The improvements in scaffold size, contiguity and gene annotation open up new opportunities in wheat research. Here we used the new physical sequence to assign locations to 107 of 112 DE transcripts identified between NILs, allowing us to determine which DE transcripts were located within the QTL fine-mapped interval. Likewise, the analysis of promoter sequences enabled new hypothesis generation for this specific biological process and will also aid in the understanding of how promoter differences across genomes affects the relative transcript abundance of the different homoeologs. This exemplifies the importance of correctly annotated gene models and improved genome assemblies in gaining a more accurate view of the underlying biology.

Differential expression analysis provides an insight into the biological processes occurring in early grain development

We sampled grains at 4 and 8 dpa to encompass the developmental stage at which the first significant difference in grain length between 5A NILs is observed. During this stage, increases in grain size are largely driven by cell expansion in the pericarp [54, 55], consistent with our previous finding that increased pericarp cell size underlies the difference in final grain length. These time points are also relatively early compared to other grain related RNA-seq studies which have focused on later grain filling processes [34,35,36]. The ‘across time’ comparisons (\( 5\mathrm{A}{-}_{\mathrm{T}2}^{\mathrm{T}1} \) and \( 5\mathrm{A}{+}_{\mathrm{T}2}^{\mathrm{T}1} \)) identified > 2700 DE transcripts in each NIL, and there was a large overlap in the biological processes being differentially regulated.

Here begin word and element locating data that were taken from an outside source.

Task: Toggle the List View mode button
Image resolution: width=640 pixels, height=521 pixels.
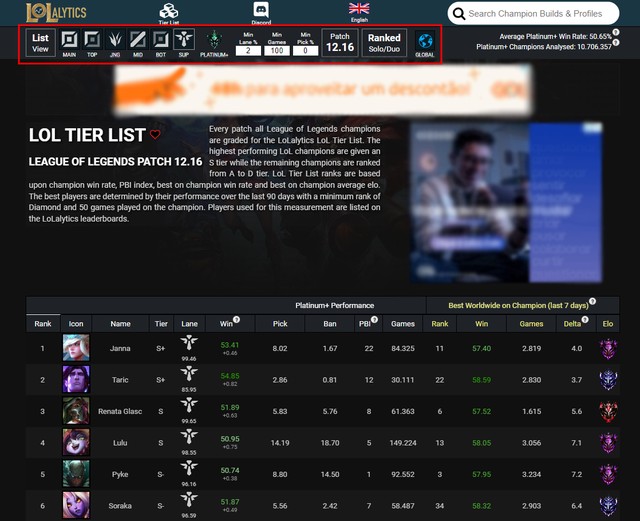Action: (x=40, y=43)
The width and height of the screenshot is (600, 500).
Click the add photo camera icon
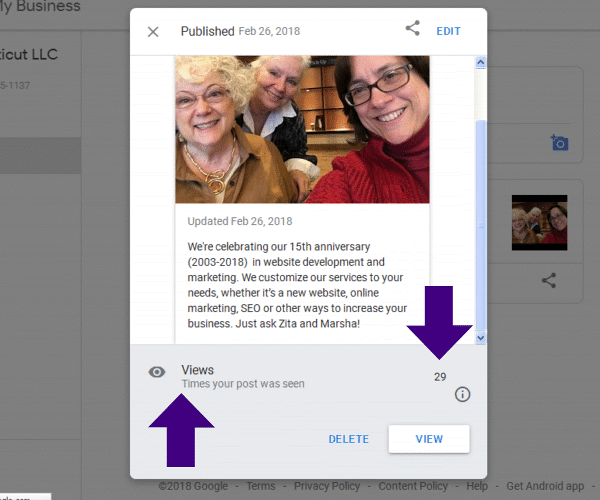point(560,143)
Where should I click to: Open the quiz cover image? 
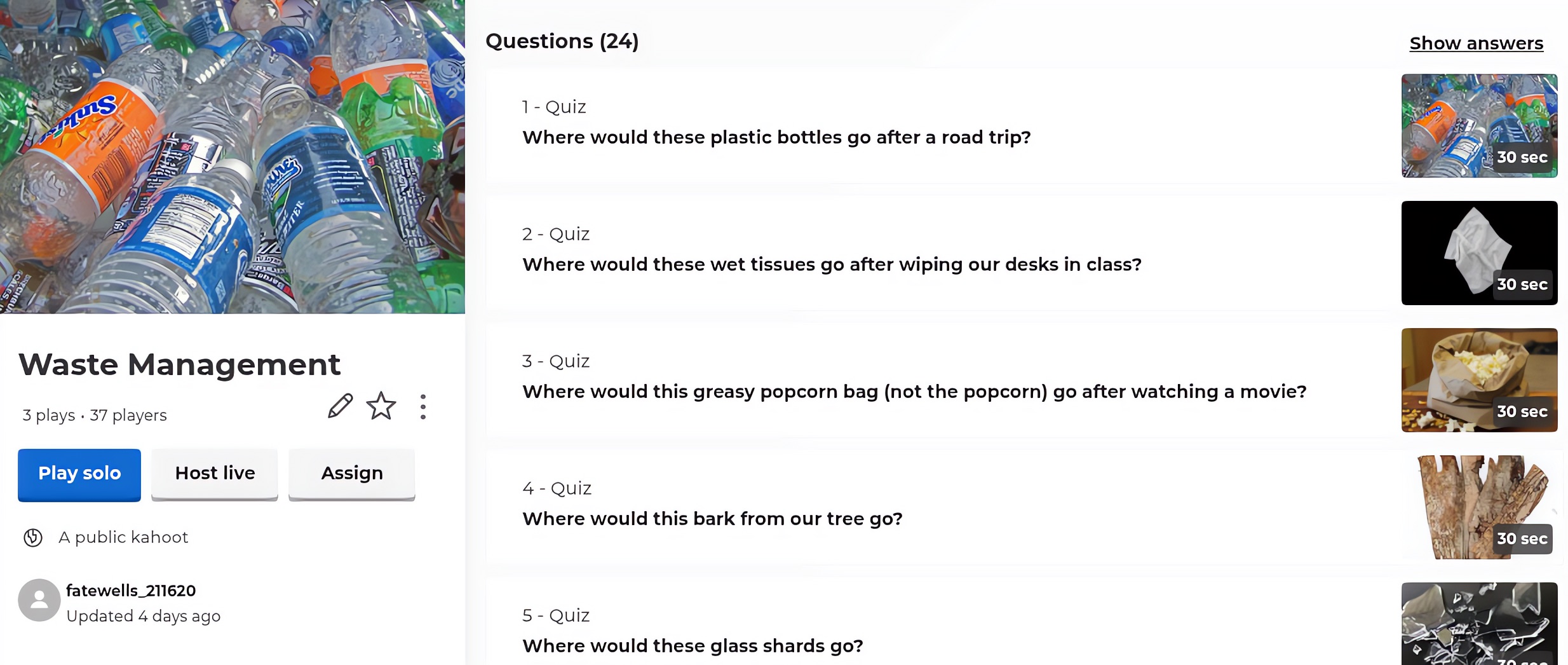point(233,156)
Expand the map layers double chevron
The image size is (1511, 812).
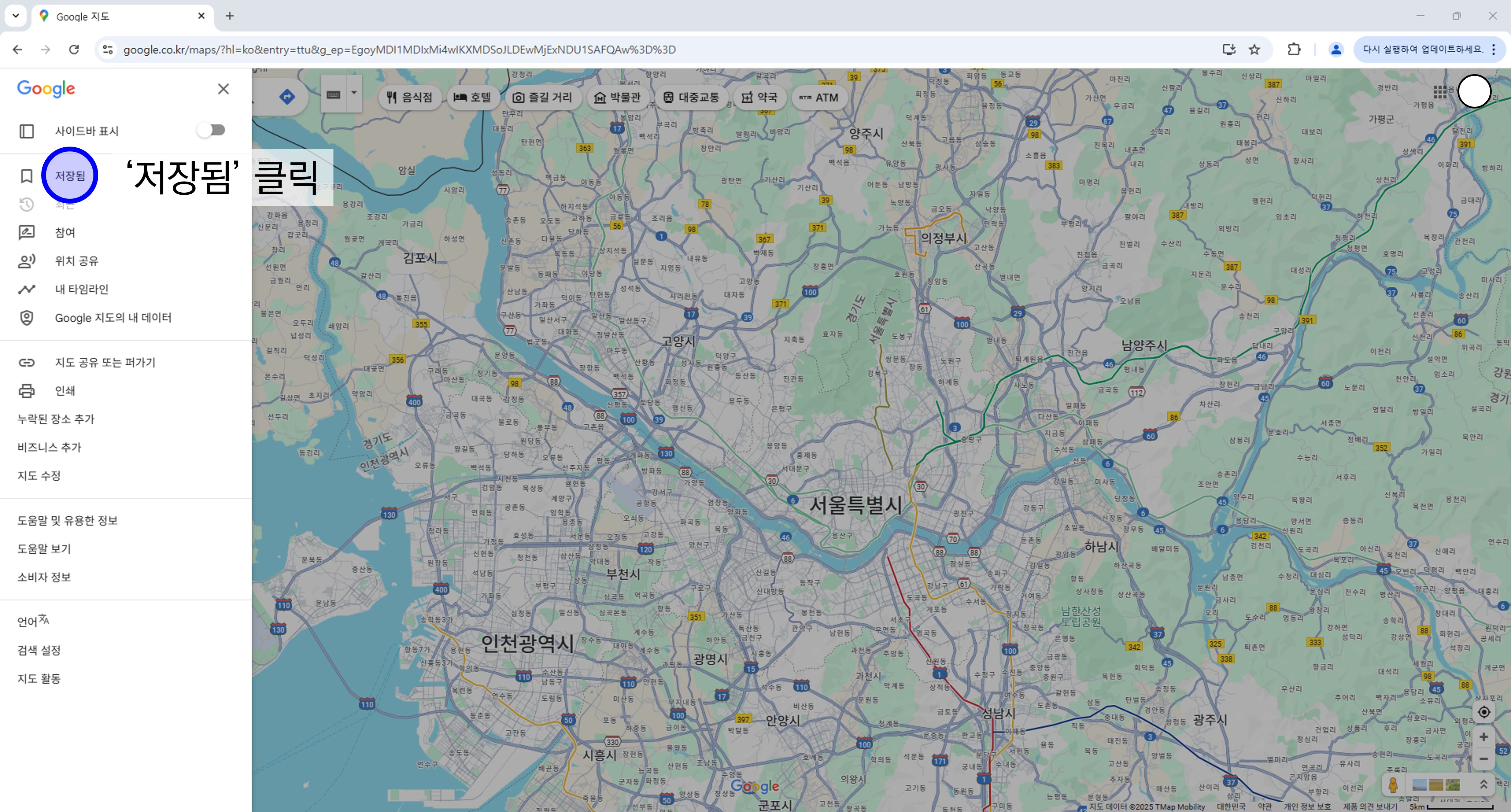1484,785
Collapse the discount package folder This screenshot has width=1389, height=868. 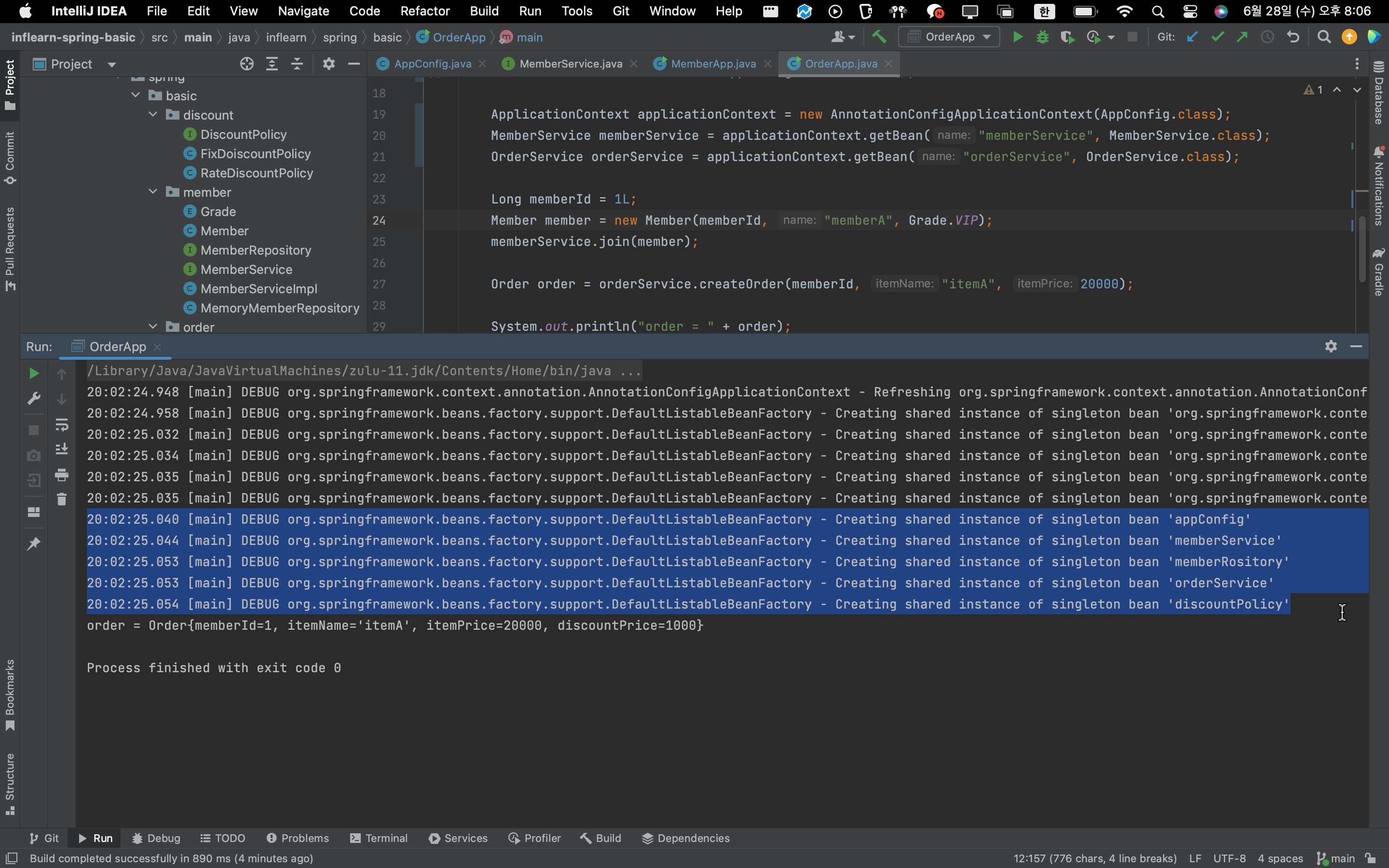[153, 115]

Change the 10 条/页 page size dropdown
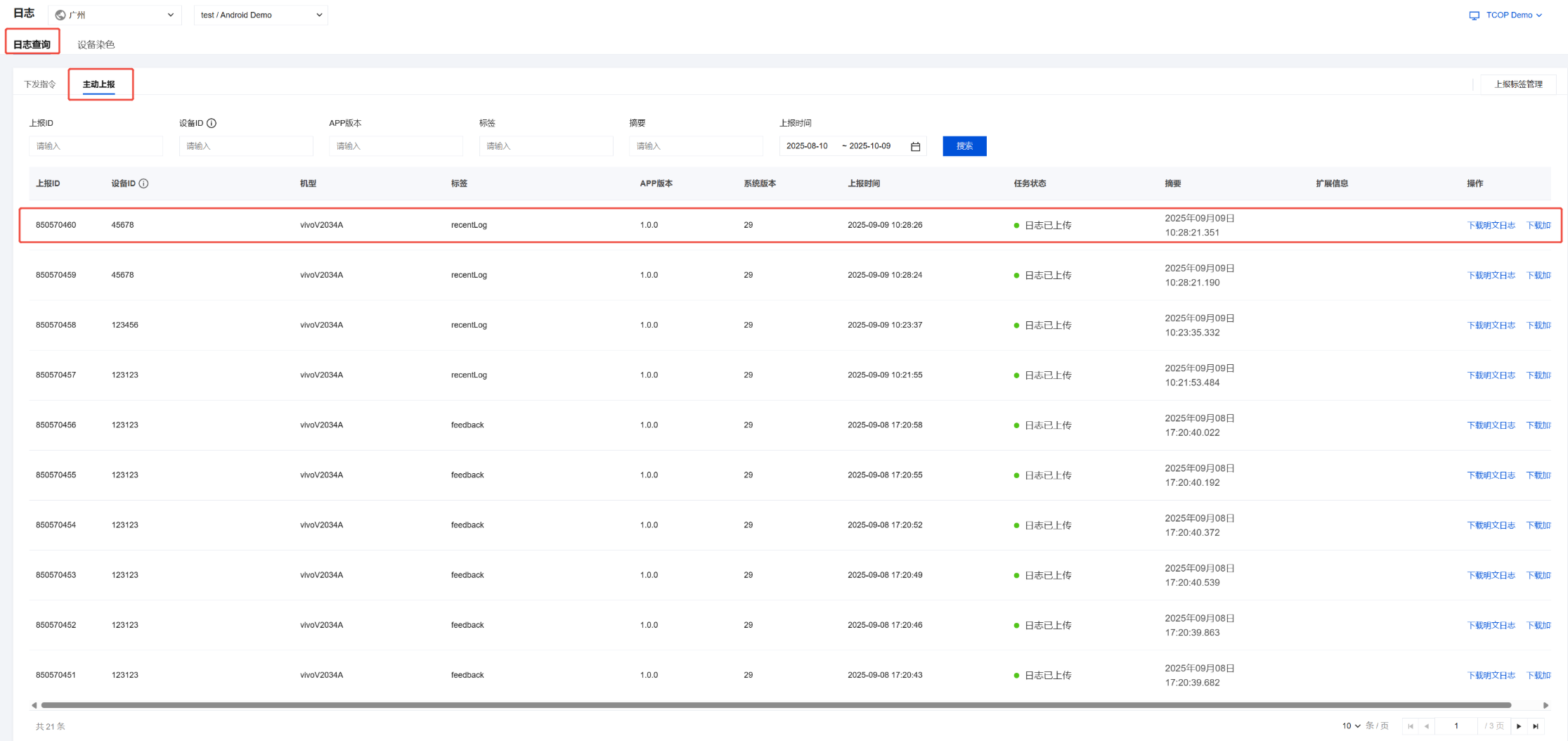tap(1351, 726)
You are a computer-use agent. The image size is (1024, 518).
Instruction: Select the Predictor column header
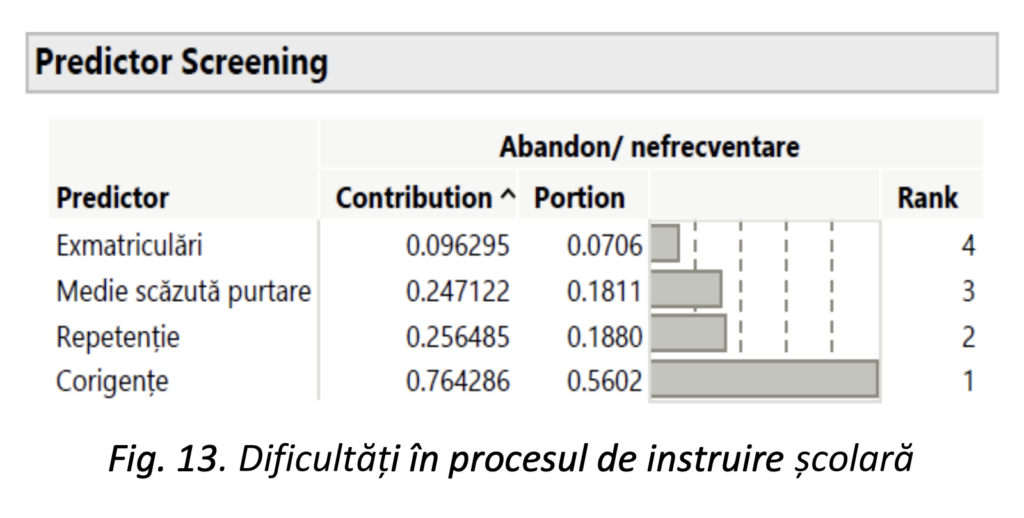click(x=113, y=197)
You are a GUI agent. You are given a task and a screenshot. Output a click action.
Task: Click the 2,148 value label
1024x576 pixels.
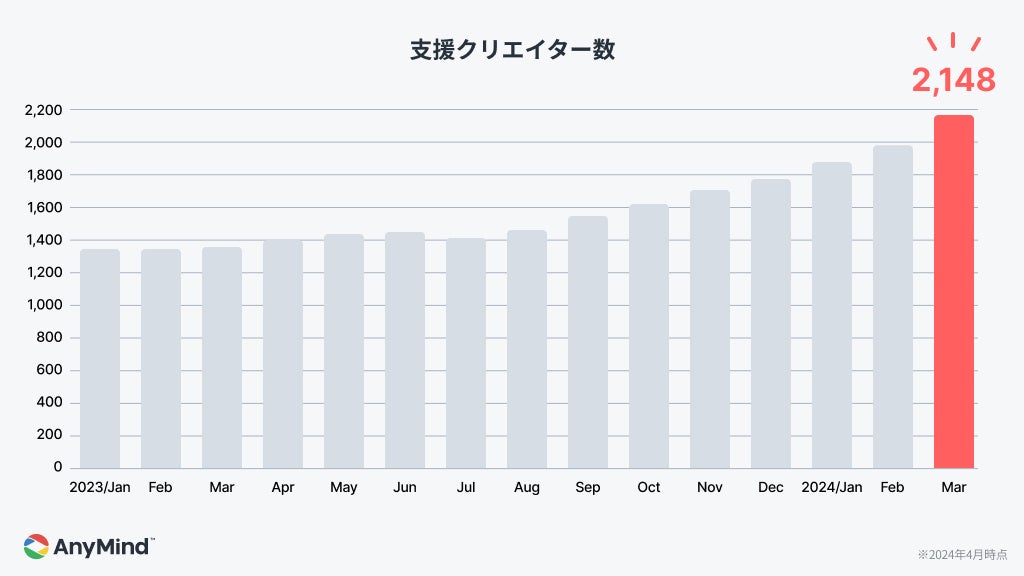tap(953, 81)
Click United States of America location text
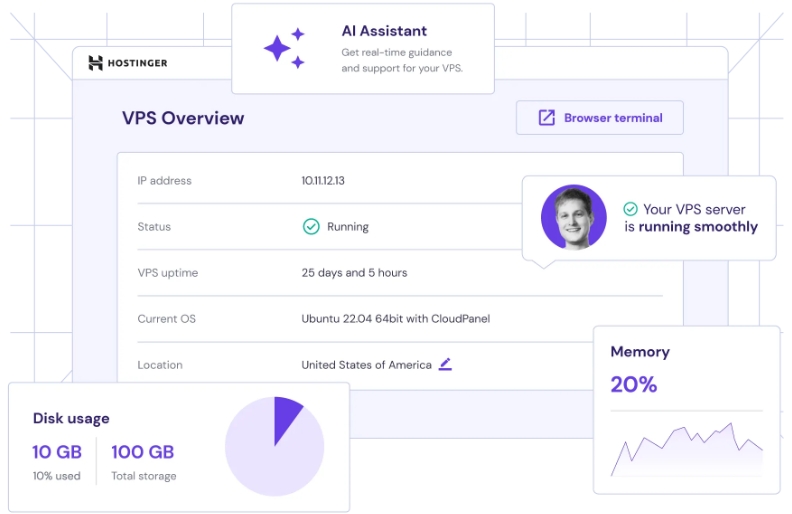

We found that most DE transcripts were upregulated over time and many of these were associated with metabolism and biosynthesis consistent with grains undergoing a period of rapid growth and the start of endosperm cellularisation at this stage of development [32]. Transcripts associated with proteolysis and mRNA catabolism were also upregulated across time consistent with increases in specific proteases and other hydrolytic enzymes at this stage of grain development [56]. These could be indicative of programmed cell death which occurs in both the nucellus and pericarp of the developing grain up to 12 dpa [54]. We also identified an upregulation of transcripts associated with defence response and oxidation-reduction process, consistent with previous reports of accumulation of proteins associated with defence against both pathogens and oxidative stress during the early-mid stages of grain development [57]. Transcriptional studies always have the caveat that changes in gene expression may not translate to changes in protein level [58]. However, proteomic analyses of similar stages of grain development have identified the differential regulation of similar ontologies [57, 59] suggesting that these transcriptional changes are reflective of overall protein status in the grain.

Comparative transcriptomics as a method to identify candidate genes underlying QTL

The relative ease and low-cost of performing RNA-seq on highly isogenic material compared with high resolution genetic mapping makes it an attractive method for identifying candidate genes underlying QTL and better understanding the associated traits. This is particularly true for species with large genomes, such as wheat, for which the cost of whole genome sequencing remains high. A potential drawback of transcriptomics approaches, however, is the large scale gene expression changes often observed when comparing different varieties or developmental stages. The use of highly isogenic lines can be used to address this by defining very specific chromosome intervals which differ between lines. The use of the 5A NILs in our study exemplified this by allowing the direct comparison of the effect of the 5A introgression on gene expression at two time points during grain development (\( \mathrm{T}{1}_{5\mathrm{A}+}^{5\mathrm{A}-} \) and \( \mathrm{T}{2}_{5\mathrm{A}+}^{5\mathrm{A}-} \)). This resulted in a defined set of 112 DE transcripts between genotypes. The majority of \( \mathrm{T}{1}_{5\mathrm{A}+}^{5\mathrm{A}-} \) and \( \mathrm{T}{2}_{5\mathrm{A}+}^{5\mathrm{A}-} \) DE transcripts were located on chromosome 5A and all of these were located within the 5A introgression. This is expected given that the sequence variation in the NILs was restricted to the chromosome 5A region.

DE transcripts located within the fine-mapped interval on chromosome 5A represent good candidates for further characterisation. The kinesin-like gene and RING/U-box superfamily protein are particularly strong candidates based on their functional annotations. Previous studies have demonstrated that Kinesin-like proteins can regulate grain length and cell expansion through involvement with microtubule dynamics [15, 16, 60]. The RING/U-box protein is a putative E3 ligase, a class of enzymes which have been associated with the control of grain size (discussed in more detail later; [12, 13]).

However, caution should be exercised when speculating on the identity of a causal gene(s) based solely on differential expression of transcripts. In the case of the 5A NILs, it is difficult to predict whether DE transcripts in the fine-mapped interval are truly associated with the effect of the 5A QTL or are simply a consequence of sequence variations between the parental cultivars, i.e. ‘guilt by association’. A relevant example was the recent use of transcriptomics to define a candidate gene underlying a grain dormancy QTL (PM19) [44]. Subsequent studies showed that a different gene in close physical proximity (TaMKK3) [61] was responsible for the natural variation observed [62]. The mis-interpretation of the transcriptomics data was due to complete linkage disequilibrium between the DE PM19 gene and the causal TaMKK3 gene in the germplasm used in the original study.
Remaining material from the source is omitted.